WHAT TO WORK ON — Give the part of the material that opens with the line containing "Image resolution: width=760" and closes with the line containing "will click(579, 190)." as a Markdown table with the columns Row and Line, leaving out blank lines.

SUPPLIED RECORDS —
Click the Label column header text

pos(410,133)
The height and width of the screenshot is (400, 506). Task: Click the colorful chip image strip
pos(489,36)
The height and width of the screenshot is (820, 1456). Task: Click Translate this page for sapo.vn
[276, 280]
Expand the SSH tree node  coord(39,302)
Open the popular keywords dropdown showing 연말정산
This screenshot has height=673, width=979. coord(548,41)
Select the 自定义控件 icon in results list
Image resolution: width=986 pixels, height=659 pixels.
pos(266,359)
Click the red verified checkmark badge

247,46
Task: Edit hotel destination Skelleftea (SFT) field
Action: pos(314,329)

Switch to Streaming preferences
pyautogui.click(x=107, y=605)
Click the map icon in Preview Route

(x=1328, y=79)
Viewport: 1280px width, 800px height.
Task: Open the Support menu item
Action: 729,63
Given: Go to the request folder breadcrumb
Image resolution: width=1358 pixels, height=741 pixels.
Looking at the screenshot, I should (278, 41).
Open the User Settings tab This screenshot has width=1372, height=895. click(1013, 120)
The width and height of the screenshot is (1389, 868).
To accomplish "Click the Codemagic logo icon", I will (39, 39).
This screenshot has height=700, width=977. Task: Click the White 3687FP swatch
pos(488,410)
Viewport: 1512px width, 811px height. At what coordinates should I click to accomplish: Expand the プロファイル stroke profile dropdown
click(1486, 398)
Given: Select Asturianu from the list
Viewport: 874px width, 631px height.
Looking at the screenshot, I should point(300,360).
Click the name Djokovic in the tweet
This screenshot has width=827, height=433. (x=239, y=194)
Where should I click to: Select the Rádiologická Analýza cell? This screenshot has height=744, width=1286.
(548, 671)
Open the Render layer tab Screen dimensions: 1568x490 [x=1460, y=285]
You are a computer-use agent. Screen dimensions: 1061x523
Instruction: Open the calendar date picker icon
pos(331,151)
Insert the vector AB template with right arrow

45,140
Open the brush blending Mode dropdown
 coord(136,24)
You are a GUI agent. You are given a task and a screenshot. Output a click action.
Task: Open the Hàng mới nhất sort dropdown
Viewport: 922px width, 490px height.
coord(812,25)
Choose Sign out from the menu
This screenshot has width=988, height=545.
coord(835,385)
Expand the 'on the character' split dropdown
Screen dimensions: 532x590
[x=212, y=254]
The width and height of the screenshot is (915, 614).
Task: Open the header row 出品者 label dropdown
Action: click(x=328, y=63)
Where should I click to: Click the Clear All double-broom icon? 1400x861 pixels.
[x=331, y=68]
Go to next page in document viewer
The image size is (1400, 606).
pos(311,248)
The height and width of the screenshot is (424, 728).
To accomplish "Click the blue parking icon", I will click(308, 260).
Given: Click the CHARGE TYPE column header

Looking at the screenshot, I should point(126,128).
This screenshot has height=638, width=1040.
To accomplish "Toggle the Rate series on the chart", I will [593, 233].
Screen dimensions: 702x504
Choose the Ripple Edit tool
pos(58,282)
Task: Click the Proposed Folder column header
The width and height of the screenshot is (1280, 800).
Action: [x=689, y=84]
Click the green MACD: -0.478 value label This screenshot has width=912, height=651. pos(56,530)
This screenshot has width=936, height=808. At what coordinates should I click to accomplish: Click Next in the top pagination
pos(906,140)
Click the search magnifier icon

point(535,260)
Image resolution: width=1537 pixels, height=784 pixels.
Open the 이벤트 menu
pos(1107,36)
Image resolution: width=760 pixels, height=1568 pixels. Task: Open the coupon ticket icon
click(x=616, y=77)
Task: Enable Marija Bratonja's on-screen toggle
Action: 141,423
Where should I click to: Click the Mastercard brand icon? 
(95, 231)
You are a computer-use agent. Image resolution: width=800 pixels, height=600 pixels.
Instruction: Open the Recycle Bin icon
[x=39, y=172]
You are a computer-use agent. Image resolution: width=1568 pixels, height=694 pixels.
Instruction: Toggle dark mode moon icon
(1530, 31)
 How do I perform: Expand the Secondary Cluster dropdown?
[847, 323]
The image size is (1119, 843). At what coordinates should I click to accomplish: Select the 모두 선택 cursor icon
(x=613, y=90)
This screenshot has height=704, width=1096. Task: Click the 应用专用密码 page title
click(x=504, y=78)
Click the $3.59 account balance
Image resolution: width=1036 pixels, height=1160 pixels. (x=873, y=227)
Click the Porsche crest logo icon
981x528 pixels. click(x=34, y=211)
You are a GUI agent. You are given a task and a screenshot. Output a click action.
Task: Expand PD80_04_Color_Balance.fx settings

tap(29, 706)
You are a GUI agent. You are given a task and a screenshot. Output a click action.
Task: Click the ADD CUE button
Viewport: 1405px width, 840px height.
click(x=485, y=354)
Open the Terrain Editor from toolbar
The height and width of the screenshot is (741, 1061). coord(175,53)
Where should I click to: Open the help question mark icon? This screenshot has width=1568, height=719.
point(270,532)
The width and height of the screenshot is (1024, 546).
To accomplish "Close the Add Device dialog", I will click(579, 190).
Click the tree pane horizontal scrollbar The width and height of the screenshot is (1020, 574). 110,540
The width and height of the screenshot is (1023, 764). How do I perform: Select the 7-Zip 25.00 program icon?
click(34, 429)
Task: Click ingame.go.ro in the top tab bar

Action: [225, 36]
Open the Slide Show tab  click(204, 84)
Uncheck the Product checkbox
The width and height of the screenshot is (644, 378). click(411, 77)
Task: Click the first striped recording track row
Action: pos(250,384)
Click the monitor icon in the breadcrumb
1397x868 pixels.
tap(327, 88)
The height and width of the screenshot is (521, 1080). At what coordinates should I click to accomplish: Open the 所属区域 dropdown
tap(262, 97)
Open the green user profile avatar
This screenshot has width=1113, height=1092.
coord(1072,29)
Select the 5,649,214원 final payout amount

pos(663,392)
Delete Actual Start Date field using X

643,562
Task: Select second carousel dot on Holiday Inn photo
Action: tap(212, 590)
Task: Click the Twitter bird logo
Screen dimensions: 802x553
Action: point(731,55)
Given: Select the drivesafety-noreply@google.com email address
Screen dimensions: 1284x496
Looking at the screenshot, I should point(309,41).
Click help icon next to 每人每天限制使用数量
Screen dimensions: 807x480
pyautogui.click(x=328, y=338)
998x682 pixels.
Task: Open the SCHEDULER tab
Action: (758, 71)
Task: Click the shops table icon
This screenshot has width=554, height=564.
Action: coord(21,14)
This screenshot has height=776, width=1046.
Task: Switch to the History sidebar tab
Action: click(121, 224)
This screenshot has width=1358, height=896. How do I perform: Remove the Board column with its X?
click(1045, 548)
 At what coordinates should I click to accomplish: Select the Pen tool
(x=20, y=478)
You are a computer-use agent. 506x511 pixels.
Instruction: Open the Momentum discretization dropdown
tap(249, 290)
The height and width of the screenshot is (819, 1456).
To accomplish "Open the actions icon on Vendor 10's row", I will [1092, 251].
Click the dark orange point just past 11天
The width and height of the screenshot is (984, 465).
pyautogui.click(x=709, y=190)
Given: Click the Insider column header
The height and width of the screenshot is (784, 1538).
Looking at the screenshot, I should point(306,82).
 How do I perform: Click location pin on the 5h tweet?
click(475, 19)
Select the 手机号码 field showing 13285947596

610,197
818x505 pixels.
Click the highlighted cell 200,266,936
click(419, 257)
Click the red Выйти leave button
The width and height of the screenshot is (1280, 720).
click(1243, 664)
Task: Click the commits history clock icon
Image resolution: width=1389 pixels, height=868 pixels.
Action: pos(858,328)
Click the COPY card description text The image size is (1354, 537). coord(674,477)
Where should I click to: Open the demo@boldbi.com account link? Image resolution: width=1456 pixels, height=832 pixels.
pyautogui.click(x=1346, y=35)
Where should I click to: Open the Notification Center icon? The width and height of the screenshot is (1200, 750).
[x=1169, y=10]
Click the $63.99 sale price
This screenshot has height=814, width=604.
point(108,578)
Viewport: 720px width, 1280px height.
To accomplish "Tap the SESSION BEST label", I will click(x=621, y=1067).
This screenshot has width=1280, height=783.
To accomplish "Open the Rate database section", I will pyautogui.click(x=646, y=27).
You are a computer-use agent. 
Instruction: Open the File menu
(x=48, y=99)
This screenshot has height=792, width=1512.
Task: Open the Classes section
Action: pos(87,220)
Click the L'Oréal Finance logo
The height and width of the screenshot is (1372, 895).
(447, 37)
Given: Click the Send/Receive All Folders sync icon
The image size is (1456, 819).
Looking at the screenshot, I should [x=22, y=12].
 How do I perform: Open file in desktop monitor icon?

SOLUTION FOR THIS EXERCISE —
| Row | Line |
|---|---|
| 1 | Image resolution: width=760 pixels, height=1568 pixels. Task: Open the coupon ticket icon |
| 2 | click(x=616, y=77) |
| 3 | Task: Enable Marija Bratonja's on-screen toggle |
| 4 | Action: 141,423 |
| 5 | Where should I click to: Click the Mastercard brand icon?  |
| 6 | (95, 231) |
| 7 | You are a computer-use agent. Image resolution: width=800 pixels, height=600 pixels. |
| 8 | Instruction: Open the Recycle Bin icon |
| 9 | [x=39, y=172] |
| 10 | You are a computer-use agent. Image resolution: width=1568 pixels, height=694 pixels. |
| 11 | Instruction: Toggle dark mode moon icon |
| 12 | (1530, 31) |
| 13 |  How do I perform: Expand the Secondary Cluster dropdown? |
| 14 | [847, 323] |
| 15 | The image size is (1119, 843). At what coordinates should I click to accomplish: Select the 모두 선택 cursor icon |
| 16 | (x=613, y=90) |
| 17 | This screenshot has height=704, width=1096. Task: Click the 应用专用密码 page title |
| 18 | click(x=504, y=78) |
| 19 | Click the $3.59 account balance |
| 20 | Image resolution: width=1036 pixels, height=1160 pixels. (x=873, y=227) |
| 21 | Click the Porsche crest logo icon |
| 22 | 981x528 pixels. click(x=34, y=211) |
| 23 | You are a GUI agent. You are given a task and a screenshot. Output a click action. |
| 24 | Task: Expand PD80_04_Color_Balance.fx settings |
| 25 | tap(29, 706) |
| 26 | You are a GUI agent. You are given a task and a screenshot. Output a click action. |
| 27 | Task: Click the ADD CUE button |
| 28 | Viewport: 1405px width, 840px height. |
| 29 | click(x=485, y=354) |
| 30 | Open the Terrain Editor from toolbar |
| 31 | The height and width of the screenshot is (741, 1061). coord(175,53) |
| 32 | Where should I click to: Open the help question mark icon? This screenshot has width=1568, height=719. |
| 33 | point(270,532) |
| 34 | The width and height of the screenshot is (1024, 546). |
| 35 | To accomplish "Close the Add Device dialog", I will click(579, 190). |